Shay sniffed, calmed herself down more and more so she could find her voice. She was too vague, perhaps. "Spoiled mob brat," she said with a mimic of his forced laughter. "I was never anything. I started as nothing. I went back to nothing."
Shay didn't want to pull her face away from the safety of his chest. Sometimes Derry felt like all Shay had. "It's not like he didn't recognize me. Too many people know my face, but especially Klaus' enemies. And he never thought he'd need to set up any backup safety nets. The fuck."

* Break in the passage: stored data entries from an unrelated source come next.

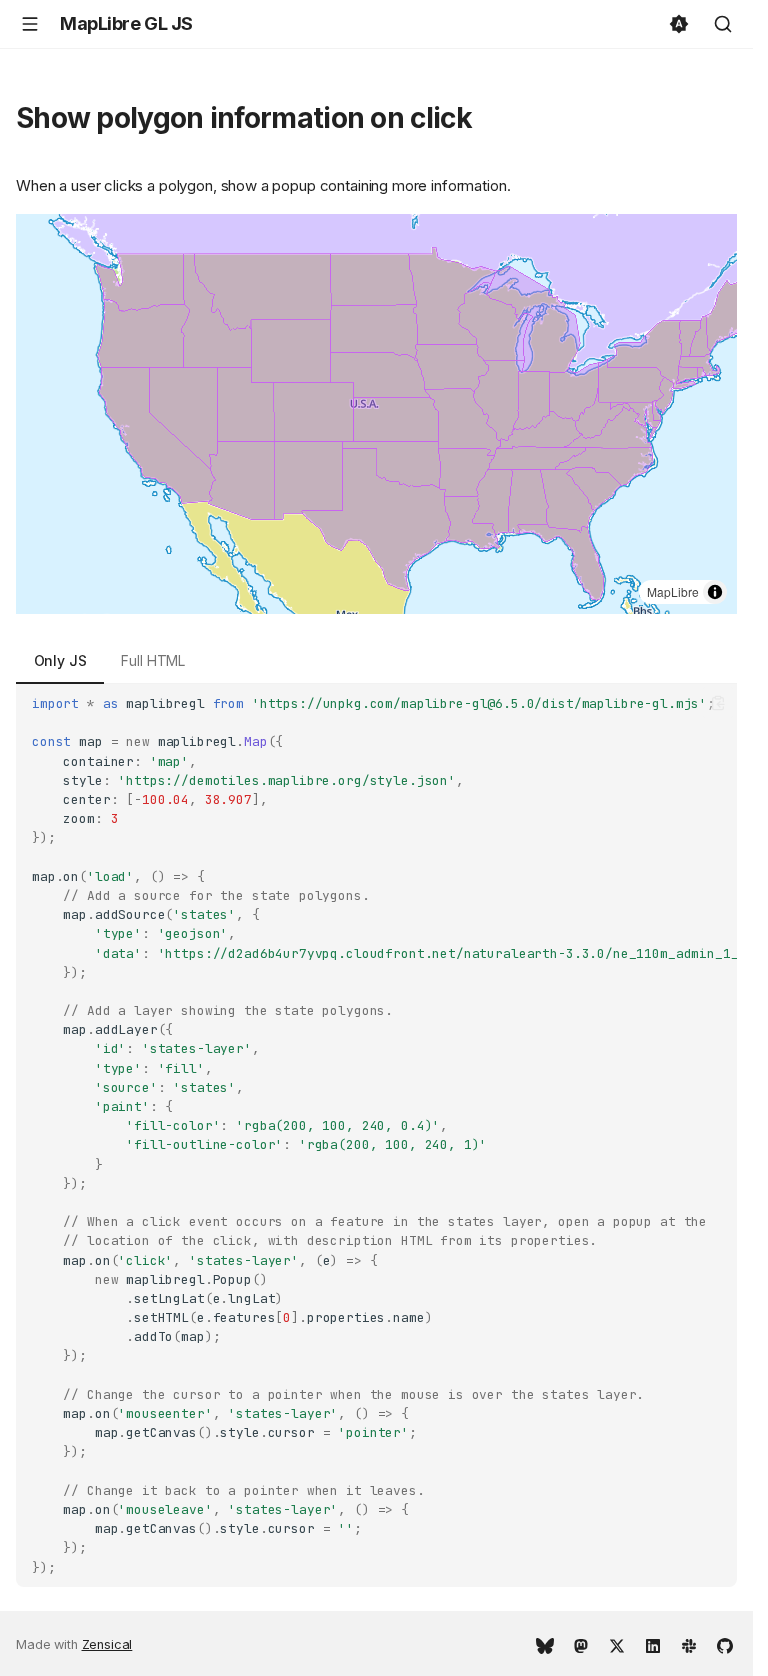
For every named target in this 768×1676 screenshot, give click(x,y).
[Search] (723, 24)
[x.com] (617, 1644)
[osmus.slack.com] (689, 1644)
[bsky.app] (545, 1644)
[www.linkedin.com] (653, 1644)
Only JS (60, 660)
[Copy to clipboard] (718, 702)
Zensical (107, 1644)
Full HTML (153, 660)
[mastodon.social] (581, 1644)
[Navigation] (30, 24)
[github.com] (725, 1644)
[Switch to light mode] (679, 24)
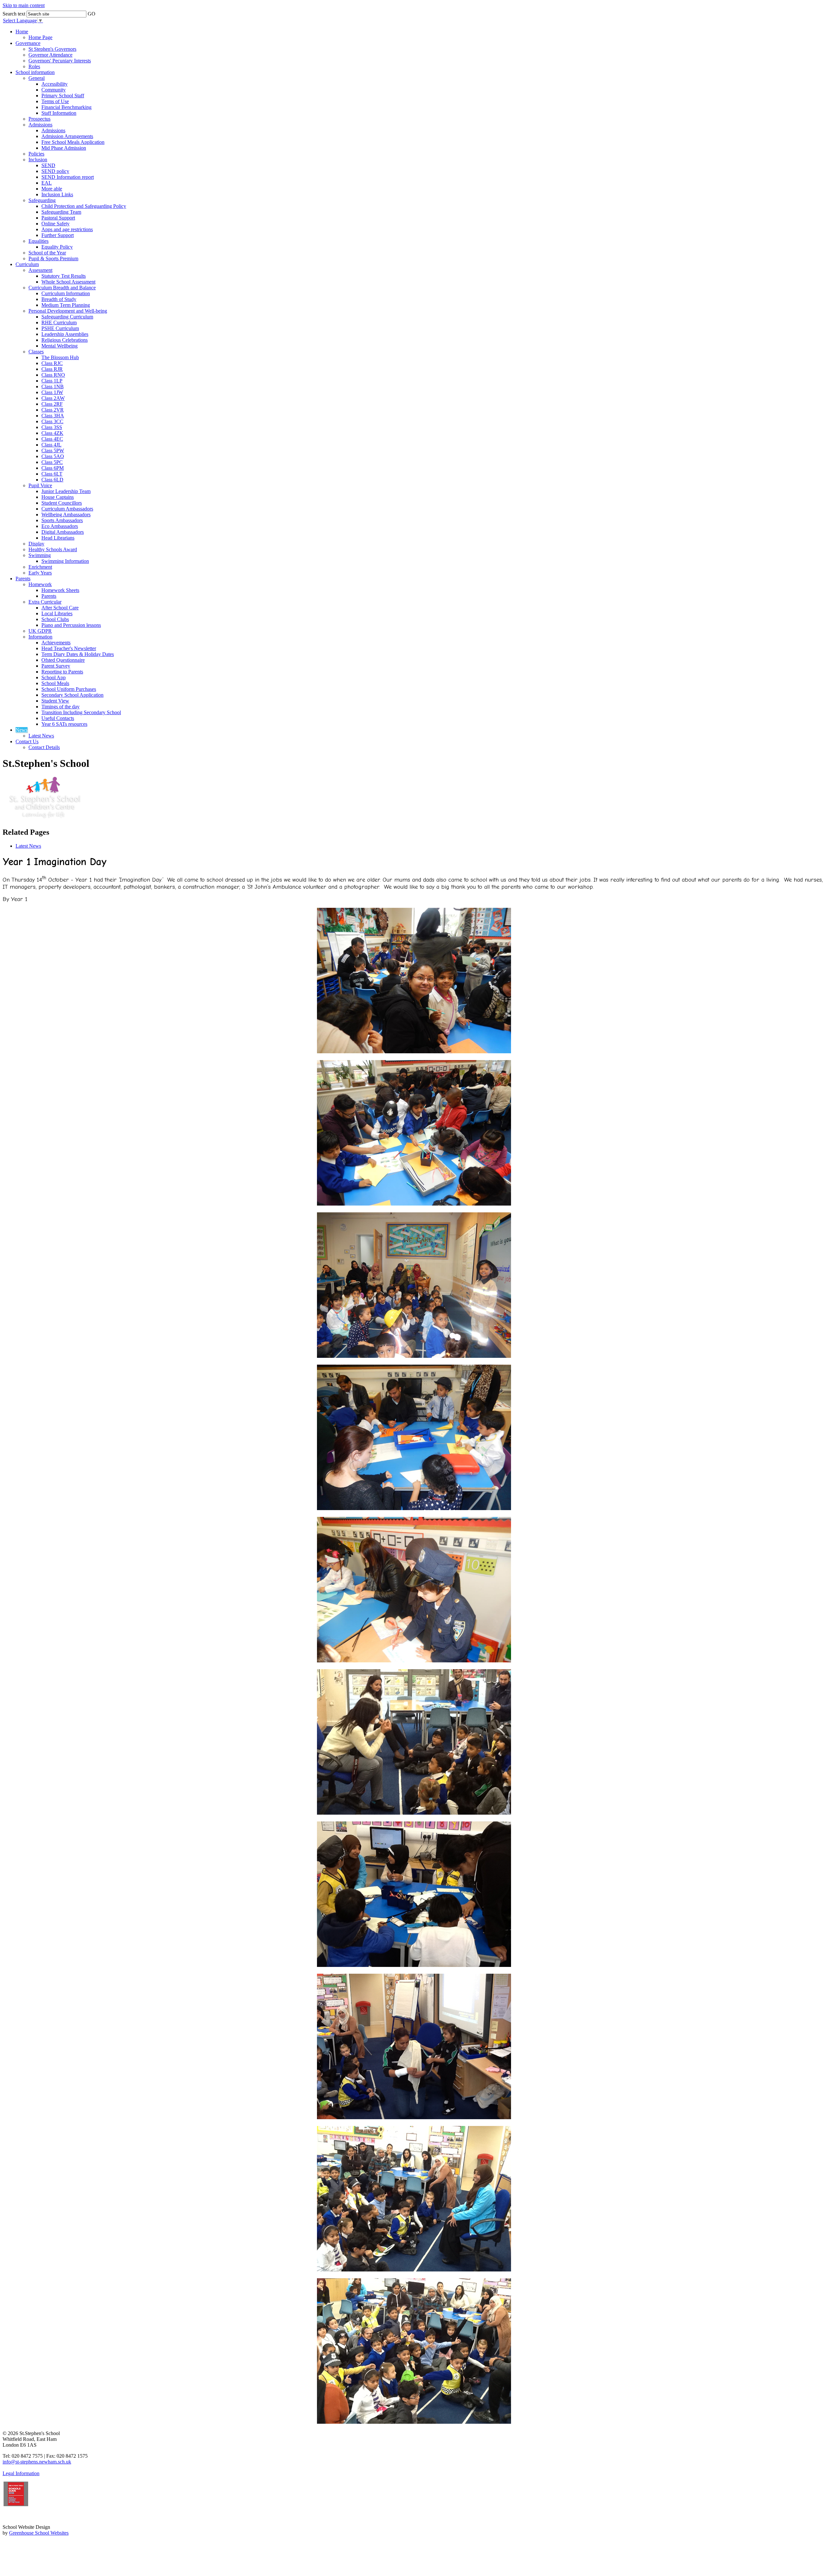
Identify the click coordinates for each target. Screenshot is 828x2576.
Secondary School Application (72, 695)
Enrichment (40, 567)
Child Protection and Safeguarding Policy (83, 206)
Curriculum (27, 264)
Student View (55, 700)
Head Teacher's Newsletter (68, 648)
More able (51, 188)
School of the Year (47, 252)
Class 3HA (52, 415)
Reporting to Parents (62, 671)
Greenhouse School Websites (39, 2533)
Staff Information (58, 113)
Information (40, 636)
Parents (23, 578)
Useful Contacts (57, 718)
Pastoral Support (58, 217)
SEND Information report (67, 177)
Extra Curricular (44, 602)
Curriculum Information (65, 293)
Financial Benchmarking (66, 107)
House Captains (57, 497)
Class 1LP (51, 380)
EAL (46, 183)
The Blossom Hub (60, 357)
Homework (40, 584)
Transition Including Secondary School (81, 712)
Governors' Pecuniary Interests (59, 60)
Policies (36, 153)
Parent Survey (55, 666)
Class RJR (52, 369)
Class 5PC (52, 462)
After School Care (60, 607)
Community (53, 89)
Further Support (57, 235)
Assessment (40, 270)
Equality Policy (57, 247)
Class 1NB (52, 386)
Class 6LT (51, 474)
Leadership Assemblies (64, 334)
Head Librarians (57, 538)
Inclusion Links (57, 194)
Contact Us (27, 741)
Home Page (40, 37)
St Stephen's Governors (52, 49)
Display (36, 543)
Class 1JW (52, 392)
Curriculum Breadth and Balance (62, 287)
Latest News (41, 735)
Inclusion (37, 159)
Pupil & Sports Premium (53, 258)
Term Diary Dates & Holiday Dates (77, 654)
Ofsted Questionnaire (63, 660)
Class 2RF (52, 404)
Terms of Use (55, 101)
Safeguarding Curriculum (67, 316)
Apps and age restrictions (67, 229)
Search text (14, 13)
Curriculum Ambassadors (67, 508)
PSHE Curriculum (60, 328)
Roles (34, 66)
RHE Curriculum (59, 322)
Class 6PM (52, 468)
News (21, 730)
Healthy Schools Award (52, 549)
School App (53, 677)
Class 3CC (52, 421)
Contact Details (44, 747)
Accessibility (54, 84)
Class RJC (52, 363)
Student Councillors (61, 503)
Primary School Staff (62, 95)
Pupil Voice (40, 485)
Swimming (39, 555)
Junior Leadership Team (66, 491)
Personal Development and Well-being (67, 311)
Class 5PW (52, 450)
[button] (100, 12)
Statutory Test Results (63, 276)
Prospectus (39, 119)
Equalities (38, 241)
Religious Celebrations (64, 340)
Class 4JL (51, 444)
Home (22, 31)
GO (91, 13)
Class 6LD (52, 479)
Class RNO (53, 375)
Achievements (56, 642)
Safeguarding (42, 200)
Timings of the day (60, 706)
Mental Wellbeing (59, 346)
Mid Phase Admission (63, 148)
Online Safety (55, 223)
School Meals (55, 683)
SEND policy (55, 171)
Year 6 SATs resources (64, 724)
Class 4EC (52, 439)
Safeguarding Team (61, 212)
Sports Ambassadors (62, 520)
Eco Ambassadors (59, 526)
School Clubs (55, 619)
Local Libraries (56, 613)
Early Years (40, 572)
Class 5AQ (52, 456)
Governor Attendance (50, 55)
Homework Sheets (60, 590)
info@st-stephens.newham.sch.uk (37, 2461)
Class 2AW (53, 398)
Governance (28, 43)
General (36, 78)
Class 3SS (51, 427)
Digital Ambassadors (62, 532)
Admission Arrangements (67, 136)
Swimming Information (65, 561)
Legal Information (21, 2473)
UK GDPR (40, 631)
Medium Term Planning (65, 305)
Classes (36, 351)
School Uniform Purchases (68, 689)
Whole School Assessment (68, 281)
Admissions (40, 124)
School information (35, 72)
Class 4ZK (52, 433)
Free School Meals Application (72, 142)
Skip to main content (24, 5)
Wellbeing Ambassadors (66, 514)
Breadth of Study (58, 299)
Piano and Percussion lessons (71, 625)
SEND (48, 165)
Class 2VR (52, 410)
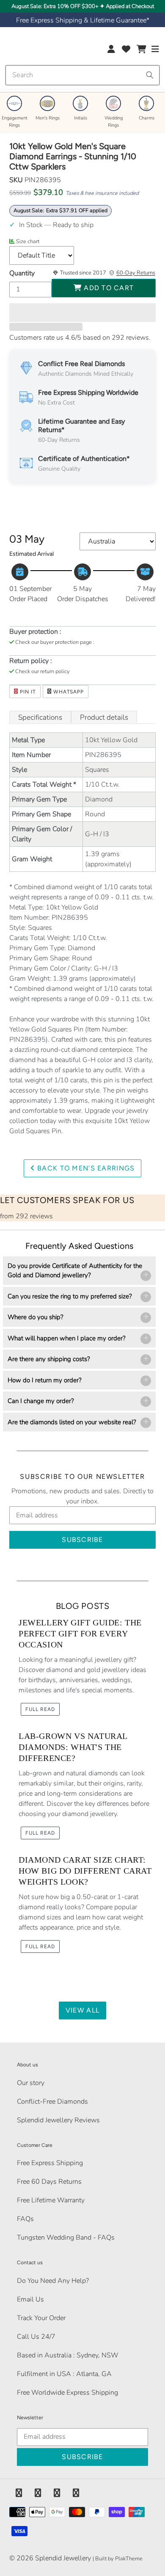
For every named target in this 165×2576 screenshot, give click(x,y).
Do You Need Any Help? (53, 2280)
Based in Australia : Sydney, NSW (67, 2355)
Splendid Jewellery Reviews (58, 2120)
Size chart (27, 241)
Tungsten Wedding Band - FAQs (66, 2237)
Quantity (22, 273)
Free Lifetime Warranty (51, 2200)
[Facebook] (19, 2493)
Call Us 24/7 (36, 2336)
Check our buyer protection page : (54, 642)
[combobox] (82, 75)
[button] (82, 312)
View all (82, 2010)
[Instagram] (57, 2493)
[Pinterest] (38, 2493)
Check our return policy (42, 671)
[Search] (149, 75)
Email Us (30, 2299)
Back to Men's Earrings (85, 1168)
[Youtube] (76, 2493)
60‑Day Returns (135, 273)
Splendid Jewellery (63, 2558)
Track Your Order (41, 2318)
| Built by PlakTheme (118, 2558)
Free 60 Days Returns (49, 2181)
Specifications (40, 717)
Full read (40, 1709)
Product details (104, 717)
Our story (30, 2083)
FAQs (25, 2219)
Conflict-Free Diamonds (52, 2101)
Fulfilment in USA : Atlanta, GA (64, 2374)
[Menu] (155, 50)
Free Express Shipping (50, 2163)
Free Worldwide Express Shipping (67, 2392)
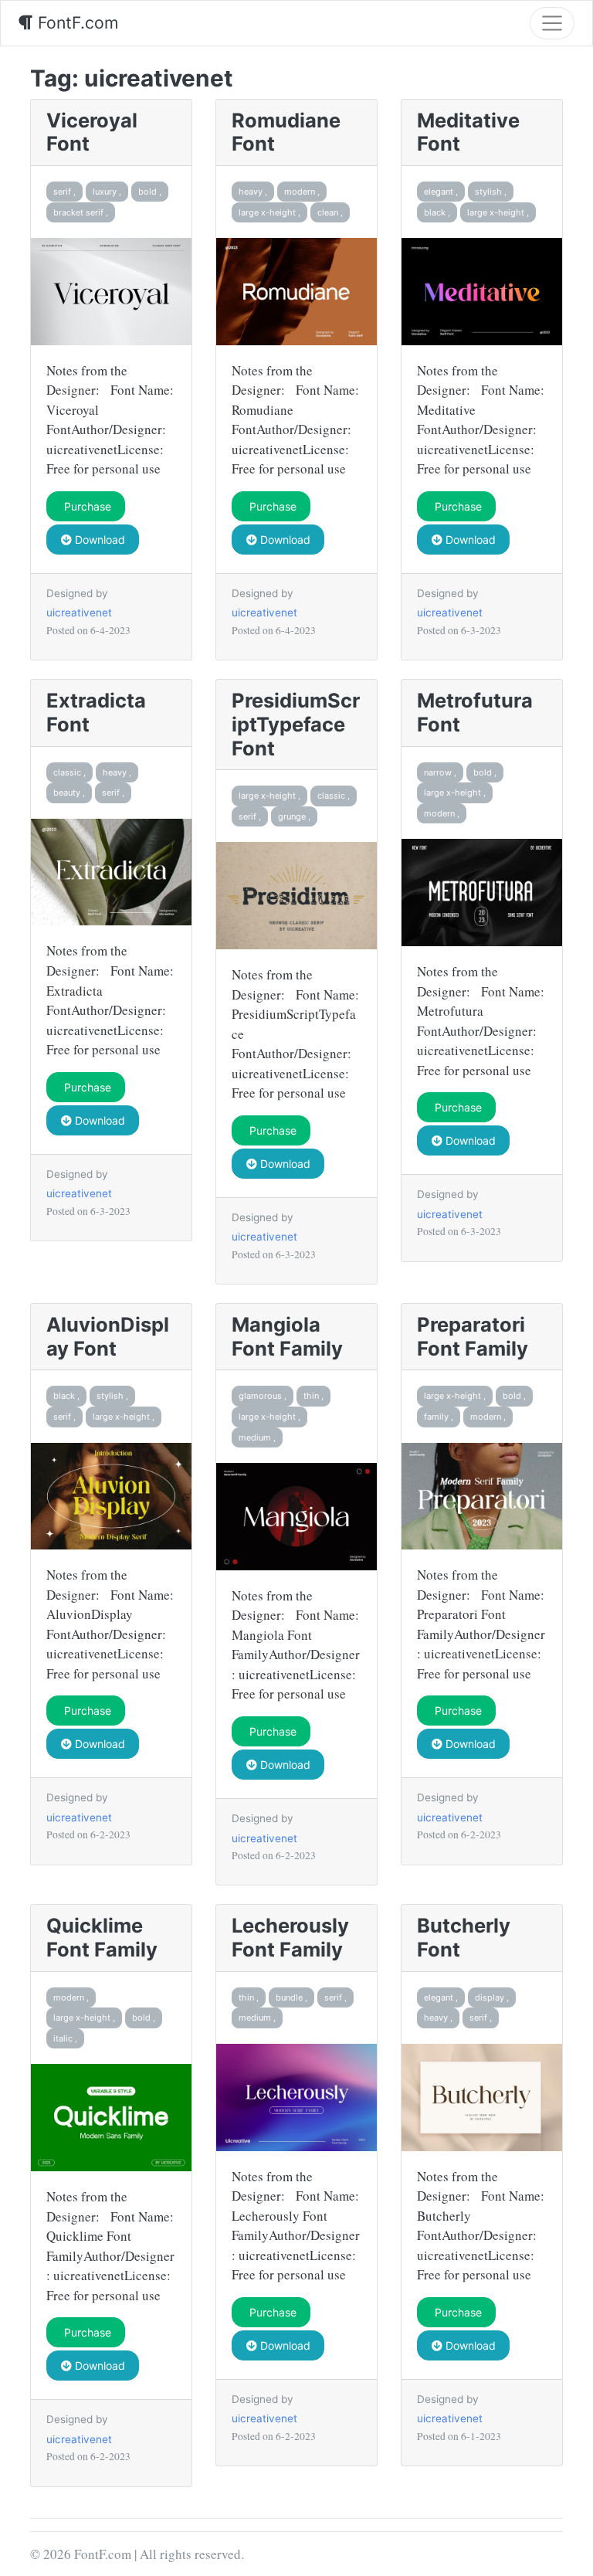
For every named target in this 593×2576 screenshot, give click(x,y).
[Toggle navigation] (552, 23)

Shay didn't want to pull back and meet his eyes again, but she did anyway. "I'd never give anyone your secrets," she said quietly. "I... I don't feel bad for killing him. It was stupid being there, but it could have happened anywhere. I got his last leader locked up – somewhere, I'm not sure – and Klaus fucked him up. The shit I cause. The shit I am."
She rubbed under one eye until it was red and fear of fresh tears. She hated how thick her voice was. Willed sadness away in favor of curtness. "T-Thing is. I don't – I'm... this. This will always be me, right? No matter where I pull.
"I love you. You're the best thing that has ever happened to me. A part of me would be gone without you, but I'd never force you here."
She had to say it, and Shay couldn't meet Derry's eye when she did because she was a fucking coward.
"You
hate violence, Derry," she whispered. "And sometimes I think that's all I am inside."